TASK STATEMENT: As the lines appear below, please set them down exactly, starting at the first and finishing with the one containing "You are a computer-use agent. Viewport: 700px".

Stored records
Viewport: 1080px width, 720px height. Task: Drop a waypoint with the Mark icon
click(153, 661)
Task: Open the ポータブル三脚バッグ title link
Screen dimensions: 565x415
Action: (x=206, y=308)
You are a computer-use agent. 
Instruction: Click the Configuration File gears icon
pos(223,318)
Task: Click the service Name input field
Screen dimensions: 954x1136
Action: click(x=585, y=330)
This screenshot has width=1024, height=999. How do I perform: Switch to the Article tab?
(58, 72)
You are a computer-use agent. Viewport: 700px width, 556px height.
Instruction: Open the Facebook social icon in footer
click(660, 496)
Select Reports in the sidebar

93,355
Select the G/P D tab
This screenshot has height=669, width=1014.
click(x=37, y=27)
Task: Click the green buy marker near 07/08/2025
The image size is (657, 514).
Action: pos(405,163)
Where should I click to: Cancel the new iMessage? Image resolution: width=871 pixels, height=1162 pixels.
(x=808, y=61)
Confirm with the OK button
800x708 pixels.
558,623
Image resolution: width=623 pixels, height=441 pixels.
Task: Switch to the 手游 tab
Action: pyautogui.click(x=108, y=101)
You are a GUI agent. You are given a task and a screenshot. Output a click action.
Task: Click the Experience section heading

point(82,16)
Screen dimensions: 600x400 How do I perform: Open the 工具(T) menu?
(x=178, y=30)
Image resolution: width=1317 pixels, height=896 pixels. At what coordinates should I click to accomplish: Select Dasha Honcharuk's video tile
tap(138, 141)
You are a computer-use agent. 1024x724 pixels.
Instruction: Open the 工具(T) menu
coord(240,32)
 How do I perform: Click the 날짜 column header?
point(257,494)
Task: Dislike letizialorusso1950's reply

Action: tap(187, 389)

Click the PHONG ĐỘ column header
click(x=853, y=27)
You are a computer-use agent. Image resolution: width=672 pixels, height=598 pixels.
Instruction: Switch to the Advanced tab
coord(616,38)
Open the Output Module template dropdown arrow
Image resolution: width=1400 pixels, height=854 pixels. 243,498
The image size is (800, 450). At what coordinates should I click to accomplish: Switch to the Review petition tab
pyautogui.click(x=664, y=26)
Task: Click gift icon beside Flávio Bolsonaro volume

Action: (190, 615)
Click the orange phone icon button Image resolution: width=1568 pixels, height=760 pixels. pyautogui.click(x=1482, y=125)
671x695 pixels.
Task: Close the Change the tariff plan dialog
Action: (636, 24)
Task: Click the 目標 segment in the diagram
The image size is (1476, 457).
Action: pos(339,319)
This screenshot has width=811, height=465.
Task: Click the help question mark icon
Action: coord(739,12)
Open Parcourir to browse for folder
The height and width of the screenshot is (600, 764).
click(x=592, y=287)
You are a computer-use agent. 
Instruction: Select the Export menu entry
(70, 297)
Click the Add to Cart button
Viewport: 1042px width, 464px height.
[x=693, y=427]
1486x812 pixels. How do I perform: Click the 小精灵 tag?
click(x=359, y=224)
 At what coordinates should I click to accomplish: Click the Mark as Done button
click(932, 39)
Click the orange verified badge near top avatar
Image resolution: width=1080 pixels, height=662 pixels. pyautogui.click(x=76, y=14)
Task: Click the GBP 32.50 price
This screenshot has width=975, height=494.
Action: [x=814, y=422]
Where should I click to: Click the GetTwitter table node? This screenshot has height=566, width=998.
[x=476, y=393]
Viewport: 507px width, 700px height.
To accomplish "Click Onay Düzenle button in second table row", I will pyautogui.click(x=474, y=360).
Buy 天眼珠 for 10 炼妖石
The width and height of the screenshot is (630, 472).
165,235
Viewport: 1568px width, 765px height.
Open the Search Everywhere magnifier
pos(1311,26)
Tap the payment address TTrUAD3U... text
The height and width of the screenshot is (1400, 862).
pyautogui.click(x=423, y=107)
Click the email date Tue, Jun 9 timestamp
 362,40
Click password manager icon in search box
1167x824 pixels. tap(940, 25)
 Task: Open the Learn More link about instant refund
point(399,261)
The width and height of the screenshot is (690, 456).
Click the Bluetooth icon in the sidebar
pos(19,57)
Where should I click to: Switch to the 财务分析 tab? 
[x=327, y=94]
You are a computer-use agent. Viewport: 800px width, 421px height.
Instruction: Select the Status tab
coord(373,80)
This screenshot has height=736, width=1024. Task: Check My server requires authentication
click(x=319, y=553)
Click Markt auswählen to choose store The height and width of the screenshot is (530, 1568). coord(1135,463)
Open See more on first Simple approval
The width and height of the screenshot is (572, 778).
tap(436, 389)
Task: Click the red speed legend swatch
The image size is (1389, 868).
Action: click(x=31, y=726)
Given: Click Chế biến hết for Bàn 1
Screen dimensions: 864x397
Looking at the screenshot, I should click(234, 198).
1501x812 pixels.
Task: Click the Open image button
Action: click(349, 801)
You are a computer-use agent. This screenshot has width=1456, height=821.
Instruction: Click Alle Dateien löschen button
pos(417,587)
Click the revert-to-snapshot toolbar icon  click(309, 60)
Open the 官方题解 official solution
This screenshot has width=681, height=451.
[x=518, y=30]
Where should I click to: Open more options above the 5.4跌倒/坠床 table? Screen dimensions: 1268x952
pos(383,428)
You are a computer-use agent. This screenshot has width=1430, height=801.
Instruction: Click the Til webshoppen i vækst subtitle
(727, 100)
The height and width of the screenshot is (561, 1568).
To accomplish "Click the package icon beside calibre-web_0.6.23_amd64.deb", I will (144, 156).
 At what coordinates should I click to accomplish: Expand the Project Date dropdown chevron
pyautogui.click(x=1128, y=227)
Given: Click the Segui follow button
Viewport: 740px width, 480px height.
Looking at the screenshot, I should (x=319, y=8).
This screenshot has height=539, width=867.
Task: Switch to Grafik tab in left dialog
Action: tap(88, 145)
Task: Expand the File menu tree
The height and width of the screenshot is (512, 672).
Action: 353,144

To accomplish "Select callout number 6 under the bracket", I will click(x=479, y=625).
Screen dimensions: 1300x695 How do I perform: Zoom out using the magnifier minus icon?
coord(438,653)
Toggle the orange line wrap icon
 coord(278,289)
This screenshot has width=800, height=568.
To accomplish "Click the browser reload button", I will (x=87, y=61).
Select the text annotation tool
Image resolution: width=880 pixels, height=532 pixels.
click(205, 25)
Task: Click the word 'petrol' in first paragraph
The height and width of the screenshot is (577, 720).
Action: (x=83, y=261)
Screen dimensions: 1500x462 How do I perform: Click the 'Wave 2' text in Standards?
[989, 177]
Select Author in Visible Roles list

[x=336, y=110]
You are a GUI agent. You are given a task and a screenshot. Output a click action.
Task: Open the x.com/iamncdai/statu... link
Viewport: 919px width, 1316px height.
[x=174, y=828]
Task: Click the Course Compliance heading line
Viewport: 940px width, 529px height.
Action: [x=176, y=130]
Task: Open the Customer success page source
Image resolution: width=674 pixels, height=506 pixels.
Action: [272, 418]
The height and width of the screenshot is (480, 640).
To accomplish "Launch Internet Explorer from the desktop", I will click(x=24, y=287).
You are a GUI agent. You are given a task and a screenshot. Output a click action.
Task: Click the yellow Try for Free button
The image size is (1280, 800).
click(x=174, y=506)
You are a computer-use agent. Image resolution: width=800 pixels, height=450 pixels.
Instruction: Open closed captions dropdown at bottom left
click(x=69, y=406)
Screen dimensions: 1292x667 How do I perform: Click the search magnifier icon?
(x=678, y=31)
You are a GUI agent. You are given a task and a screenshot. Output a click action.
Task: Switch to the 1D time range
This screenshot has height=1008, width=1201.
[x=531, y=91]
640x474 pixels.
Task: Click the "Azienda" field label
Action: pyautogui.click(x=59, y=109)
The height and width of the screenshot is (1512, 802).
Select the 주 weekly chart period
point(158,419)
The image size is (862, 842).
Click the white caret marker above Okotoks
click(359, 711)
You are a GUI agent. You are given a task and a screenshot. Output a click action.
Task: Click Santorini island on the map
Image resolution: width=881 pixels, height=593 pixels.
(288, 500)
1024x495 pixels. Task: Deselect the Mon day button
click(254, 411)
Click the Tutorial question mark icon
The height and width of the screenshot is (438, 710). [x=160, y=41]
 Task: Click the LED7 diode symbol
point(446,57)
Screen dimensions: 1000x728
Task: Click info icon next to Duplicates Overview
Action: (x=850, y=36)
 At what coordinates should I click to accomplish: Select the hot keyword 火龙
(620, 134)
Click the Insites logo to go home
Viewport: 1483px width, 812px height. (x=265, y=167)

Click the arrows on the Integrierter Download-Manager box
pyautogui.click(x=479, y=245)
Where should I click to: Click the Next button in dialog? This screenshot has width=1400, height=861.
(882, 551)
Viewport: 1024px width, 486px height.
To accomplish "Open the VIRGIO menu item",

TASK OUTPUT:
Viewport: 1080px width, 720px height. Task: Drop a waypoint with the Mark icon
click(153, 661)
Task: Open the ポータブル三脚バッグ title link
Screen dimensions: 565x415
Action: (x=206, y=308)
You are a computer-use agent. 
Instruction: Click the Configuration File gears icon
pos(223,318)
Task: Click the service Name input field
Screen dimensions: 954x1136
Action: click(x=585, y=330)
This screenshot has width=1024, height=999. How do I perform: Switch to the Article tab?
(58, 72)
You are a computer-use agent. Viewport: 700px width, 556px height.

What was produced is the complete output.